Pada perkembangannya, Internasionalisasi kekuasaan pengendalian modal terus menyebar dan telah mempengaruhi perkembangan Sosial, Ekonomi, Politik dan Kebudayaan di berbagai penjuru dunia. Kapitalisme monopoli Internasional (Imperialisme) sebagai fase akhir dari system kapitalisme sekarang ini, terus menyebarkan pengaruh dan memperkuat dominasinya diberbagai belahan dunia melalui cara-cara kasar Provokasi, operasi intelejen dan Agresi Militer maupun cara-cara halus Utang dan Investasi dengan menjerat negara-negara berkembang khususnya di Asia dalam suatu wadah seperti APEC (Asia Pasific Economic Cooeporations) dan menariknya kedalam media yang lebih besar yakni WTO (Word Trade Organization).
Dalam tulisan ini, penulis lebih ingin menyoroti masalah ekspansi Capital dalam bentuk Investasi sampai pada Monopoli dalam bidang Telekomunikasi di Indonesia, selain karena tidak ingin terlalu melebar hal ini juga berkaitan dengan sebuah fenomena yang hadir sebagai sebuah kenyataan dimana terjadi kasus penyadapan orang-orang penting dinegeri ini seperti Presiden Republik Indonesia Susilo Bambang Yudoyono (“SBY”), Ani Yudhoyono, Wapres Boediono, mantan Wapres Jusuf Kalla, mantan Menpora Andi Mallarangeng, Menko Perekonomian Hatta Rajasa, mantan Menkeu Sri Mulyani, Widodo Adi Sucipto, dan Sofyan Djali dengan satu kesimpulan akhir bahwa kedudukan Korporasi Telekomunikasi memegang peranan penting dan bertanggung jawab terhadap bocornya rahasia negara.
Dari Investasi ke Monopoli Komunikasi.
Investasi atau penanaman modal dalam berbagai kepustakaan ekonomi atau hukum bisnis dapat berarti penanaman modal yang dilakukan secara langsung baik oleh investor lokal maupun asing dan penanaman modal yang dilakukan secara tidak langsung oleh pihak asing dalam bentuk portofolio melalui lembaga pasar modal (Capital Market) sebagaimana amanat Undang-Undang Nomor 8 Tahun 1995 tentang Penanaman Modal.
Undang-undang Nomor 25 Tahun 2007 tentang Penanaman Modal (“UUPM”) Pasal 1 sendiri memberikan definisi terkait investasi yakni “penanaman modal adalah segala bentuk kegiatan penanaman modal baik oleh penanam modal dalam negeri maupun penanaman modal asing untuk melakukan usaha diwilayah Negara Republik Indonesia”.
Adapun bentuk atau model investasi ada beberapa versi, sebagaimana yang dikemukakan oleh Michael J. Trebilcock dan Robert Howse, Investasi langsung asing biasanya menggunakan satu dari tiga bentuk berikut : pemberian dana modal misalnya dalam joint venture atau pabrik baru; investasi baru untuk mendapatkan perusahaan dan peminjaman jaringan melalui perusahaan induk atau partnernya”
Lalu apa itu Monopoli ?
Monopoli adalah penggabungan dari beberapa kekuatan produksi (perusahaan) dalam mencari dan membagi-bagi serta mengendalikan wilayah pasar dunia untuk kepentingan akumulasi kapitalnya masing-masing.

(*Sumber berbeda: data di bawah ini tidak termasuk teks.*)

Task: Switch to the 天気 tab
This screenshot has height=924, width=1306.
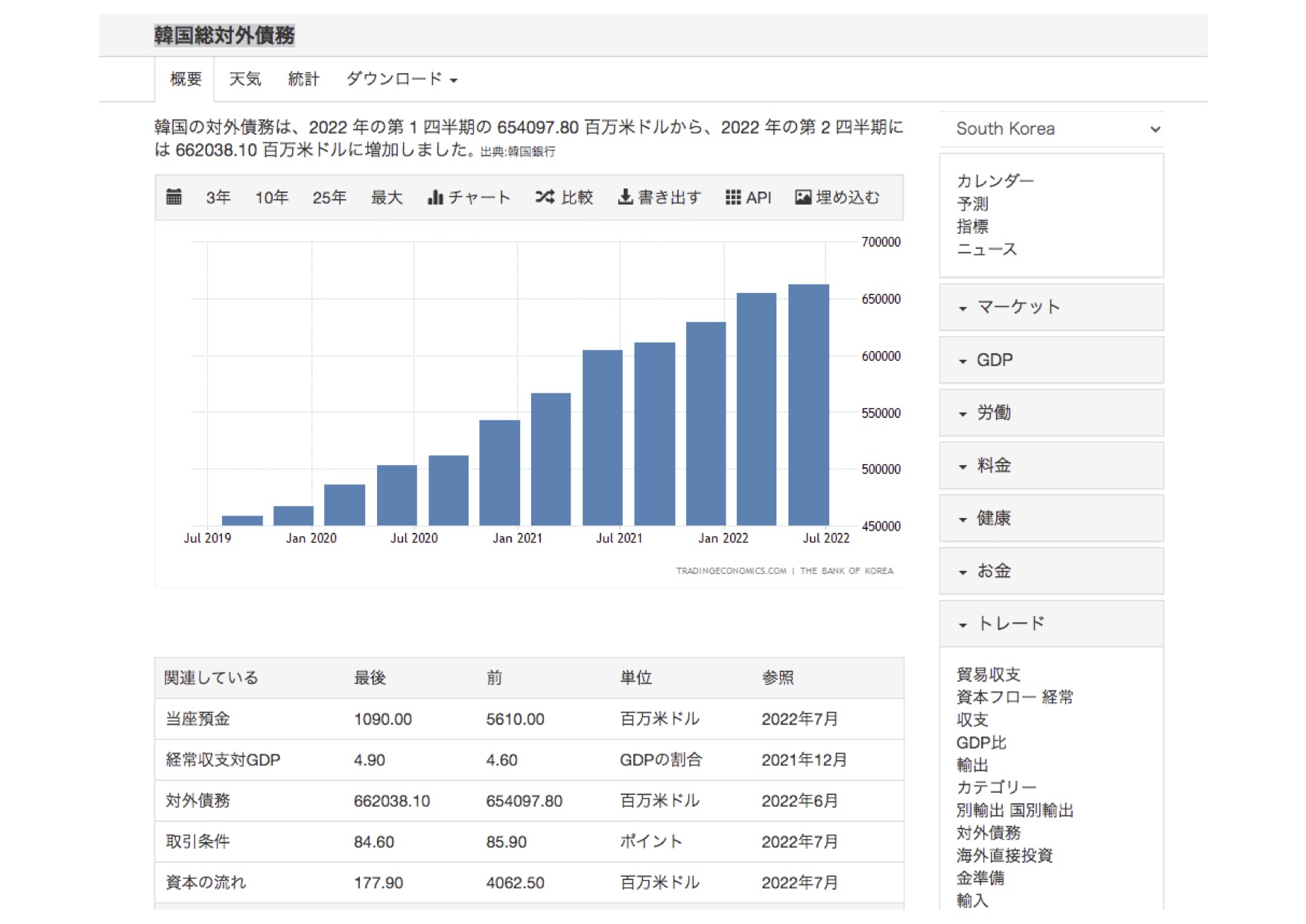Action: (244, 79)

Monopoli terjadi bukanlah karena murni keinginan dari para pemilik modal, akan tetapi merupakan hal yang terpaksa dilakukan karena menghadapi persaingan yang semakin pesat. Karena  logika dalam cara produksi kapitalisme adalah saling menghancurkan antara perusahaan yang satu dengan yang lainnya.

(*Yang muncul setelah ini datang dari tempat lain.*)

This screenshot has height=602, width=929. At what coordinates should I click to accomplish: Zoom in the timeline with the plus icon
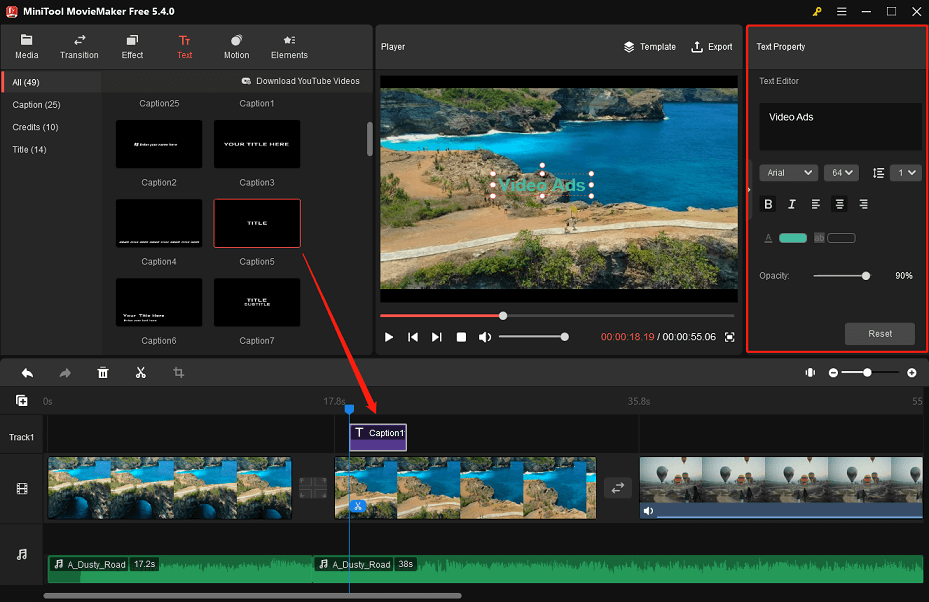click(911, 372)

Watak dasar dari Capitalism Monopoli yang “Eksploitatif, Akumulatif dan Ekspansif” telah menciptakan sebuah keadaan yang tidak biasa (krisis) dimana konsentrasi capital berada pada segelintir klas (Imperialis) dan disisi lain kesengsaraan dan penderitaan berada di pundak rakyat diseluruh dunia. Skema Penghisapan Imperialis telah dijalankan dengan baik oleh rezim dalam negeri melalui penindasan dan fasisme, secara sistemik melalui kebijakan (deregulasi) maupun melalui perangkat kekerasan negara yakni Tentara dan Polri;
Publik tentu masih ingat kejadian krisis moneter (“krismon”) yang berawal di Thailand pada Juli 1997 dan memengaruhi mata uang, bursa saham serta harga aset lainnya di beberapa negara Asia termasuk di Indonesia yang disebabkan oleh liberalisasi perbankkan, kegagalan management ekonomi makro, kelemahan sektor financial dan membesarnya cronycapitalism dan sistem politik yang otoriter dan sentralistik.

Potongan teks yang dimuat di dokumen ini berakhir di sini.